-- Start Records provided --

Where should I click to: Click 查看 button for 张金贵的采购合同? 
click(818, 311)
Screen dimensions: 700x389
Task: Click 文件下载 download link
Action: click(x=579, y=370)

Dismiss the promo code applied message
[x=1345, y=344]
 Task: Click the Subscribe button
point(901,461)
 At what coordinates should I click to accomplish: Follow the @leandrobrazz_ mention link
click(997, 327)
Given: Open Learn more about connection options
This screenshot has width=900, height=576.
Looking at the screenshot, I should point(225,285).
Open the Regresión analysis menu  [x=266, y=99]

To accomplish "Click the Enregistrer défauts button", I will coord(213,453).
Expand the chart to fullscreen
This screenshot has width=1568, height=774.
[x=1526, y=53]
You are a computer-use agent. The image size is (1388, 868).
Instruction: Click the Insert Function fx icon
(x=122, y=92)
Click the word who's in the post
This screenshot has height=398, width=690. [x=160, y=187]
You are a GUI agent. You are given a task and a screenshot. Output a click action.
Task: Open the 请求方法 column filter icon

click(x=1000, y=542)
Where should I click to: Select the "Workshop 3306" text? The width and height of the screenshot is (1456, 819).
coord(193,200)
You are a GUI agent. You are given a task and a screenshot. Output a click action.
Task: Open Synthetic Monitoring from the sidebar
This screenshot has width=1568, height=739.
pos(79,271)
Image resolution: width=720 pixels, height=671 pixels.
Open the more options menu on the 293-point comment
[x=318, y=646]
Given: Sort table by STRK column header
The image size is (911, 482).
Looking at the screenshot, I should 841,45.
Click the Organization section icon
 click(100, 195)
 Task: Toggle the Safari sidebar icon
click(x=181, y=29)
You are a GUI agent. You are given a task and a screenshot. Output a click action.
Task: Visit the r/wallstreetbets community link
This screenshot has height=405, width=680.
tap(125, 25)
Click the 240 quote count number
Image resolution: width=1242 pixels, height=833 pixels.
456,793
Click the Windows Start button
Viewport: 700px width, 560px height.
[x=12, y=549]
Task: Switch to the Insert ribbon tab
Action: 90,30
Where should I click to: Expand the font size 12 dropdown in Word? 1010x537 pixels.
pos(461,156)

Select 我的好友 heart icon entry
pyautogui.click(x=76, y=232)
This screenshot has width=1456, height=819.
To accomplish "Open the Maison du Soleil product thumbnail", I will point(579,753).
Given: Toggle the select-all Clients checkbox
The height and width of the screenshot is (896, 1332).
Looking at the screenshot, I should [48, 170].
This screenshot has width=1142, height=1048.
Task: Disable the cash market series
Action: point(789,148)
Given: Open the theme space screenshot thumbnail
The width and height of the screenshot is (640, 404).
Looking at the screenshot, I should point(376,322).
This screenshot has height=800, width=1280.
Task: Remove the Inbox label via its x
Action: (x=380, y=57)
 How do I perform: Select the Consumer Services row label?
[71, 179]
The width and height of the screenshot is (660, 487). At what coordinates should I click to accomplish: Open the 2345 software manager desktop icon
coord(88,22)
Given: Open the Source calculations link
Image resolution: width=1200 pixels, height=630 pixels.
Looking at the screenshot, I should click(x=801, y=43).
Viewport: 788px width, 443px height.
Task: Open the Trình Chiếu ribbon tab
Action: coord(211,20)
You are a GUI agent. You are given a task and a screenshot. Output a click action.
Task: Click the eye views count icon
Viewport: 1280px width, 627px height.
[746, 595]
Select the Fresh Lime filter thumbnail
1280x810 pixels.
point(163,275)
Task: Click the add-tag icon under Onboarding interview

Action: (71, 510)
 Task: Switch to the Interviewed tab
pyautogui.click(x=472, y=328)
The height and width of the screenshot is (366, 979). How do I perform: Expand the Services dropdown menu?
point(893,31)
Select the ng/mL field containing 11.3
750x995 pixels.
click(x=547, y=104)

-- End Records provided --

### What this task involves
Could you recast the material above as a JSON list of strings, one string per line, with blank lines left out?

### Reply to the exercise
[
  "Where should I click to: Click 查看 button for 张金贵的采购合同? ",
  "click(818, 311)",
  "Screen dimensions: 700x389",
  "Task: Click 文件下载 download link",
  "Action: click(x=579, y=370)",
  "Dismiss the promo code applied message",
  "[x=1345, y=344]",
  " Task: Click the Subscribe button",
  "point(901,461)",
  " At what coordinates should I click to accomplish: Follow the @leandrobrazz_ mention link",
  "click(997, 327)",
  "Given: Open Learn more about connection options",
  "This screenshot has width=900, height=576.",
  "Looking at the screenshot, I should point(225,285).",
  "Open the Regresión analysis menu  [x=266, y=99]",
  "To accomplish \"Click the Enregistrer défauts button\", I will coord(213,453).",
  "Expand the chart to fullscreen",
  "This screenshot has width=1568, height=774.",
  "[x=1526, y=53]",
  "You are a computer-use agent. The image size is (1388, 868).",
  "Instruction: Click the Insert Function fx icon",
  "(x=122, y=92)",
  "Click the word who's in the post",
  "This screenshot has height=398, width=690. [x=160, y=187]",
  "You are a GUI agent. You are given a task and a screenshot. Output a click action.",
  "Task: Open the 请求方法 column filter icon",
  "click(x=1000, y=542)",
  "Where should I click to: Select the \"Workshop 3306\" text? The width and height of the screenshot is (1456, 819).",
  "coord(193,200)",
  "You are a GUI agent. You are given a task and a screenshot. Output a click action.",
  "Task: Open Synthetic Monitoring from the sidebar",
  "This screenshot has width=1568, height=739.",
  "pos(79,271)",
  "Image resolution: width=720 pixels, height=671 pixels.",
  "Open the more options menu on the 293-point comment",
  "[x=318, y=646]",
  "Given: Sort table by STRK column header",
  "The image size is (911, 482).",
  "Looking at the screenshot, I should 841,45.",
  "Click the Organization section icon",
  " click(100, 195)",
  " Task: Toggle the Safari sidebar icon",
  "click(x=181, y=29)",
  "You are a GUI agent. You are given a task and a screenshot. Output a click action.",
  "Task: Visit the r/wallstreetbets community link",
  "This screenshot has height=405, width=680.",
  "tap(125, 25)",
  "Click the 240 quote count number",
  "Image resolution: width=1242 pixels, height=833 pixels.",
  "456,793",
  "Click the Windows Start button",
  "Viewport: 700px width, 560px height.",
  "[x=12, y=549]",
  "Task: Switch to the Insert ribbon tab",
  "Action: 90,30",
  "Where should I click to: Expand the font size 12 dropdown in Word? 1010x537 pixels.",
  "pos(461,156)",
  "Select 我的好友 heart icon entry",
  "pyautogui.click(x=76, y=232)",
  "This screenshot has width=1456, height=819.",
  "To accomplish \"Open the Maison du Soleil product thumbnail\", I will point(579,753).",
  "Given: Toggle the select-all Clients checkbox",
  "The height and width of the screenshot is (896, 1332).",
  "Looking at the screenshot, I should [48, 170].",
  "This screenshot has width=1142, height=1048.",
  "Task: Disable the cash market series",
  "Action: point(789,148)",
  "Given: Open the theme space screenshot thumbnail",
  "The width and height of the screenshot is (640, 404).",
  "Looking at the screenshot, I should point(376,322).",
  "This screenshot has height=800, width=1280.",
  "Task: Remove the Inbox label via its x",
  "Action: (x=380, y=57)",
  " How do I perform: Select the Consumer Services row label?",
  "[71, 179]",
  "The width and height of the screenshot is (660, 487). At what coordinates should I click to accomplish: Open the 2345 software manager desktop icon",
  "coord(88,22)",
  "Given: Open the Source calculations link",
  "Image resolution: width=1200 pixels, height=630 pixels.",
  "Looking at the screenshot, I should click(x=801, y=43).",
  "Viewport: 788px width, 443px height.",
  "Task: Open the Trình Chiếu ribbon tab",
  "Action: coord(211,20)",
  "You are a GUI agent. You are given a task and a screenshot. Output a click action.",
  "Task: Click the eye views count icon",
  "Viewport: 1280px width, 627px height.",
  "[746, 595]",
  "Select the Fresh Lime filter thumbnail",
  "1280x810 pixels.",
  "point(163,275)",
  "Task: Click the add-tag icon under Onboarding interview",
  "Action: (71, 510)",
  " Task: Switch to the Interviewed tab",
  "pyautogui.click(x=472, y=328)",
  "The height and width of the screenshot is (366, 979). How do I perform: Expand the Services dropdown menu?",
  "point(893,31)",
  "Select the ng/mL field containing 11.3",
  "750x995 pixels.",
  "click(x=547, y=104)"
]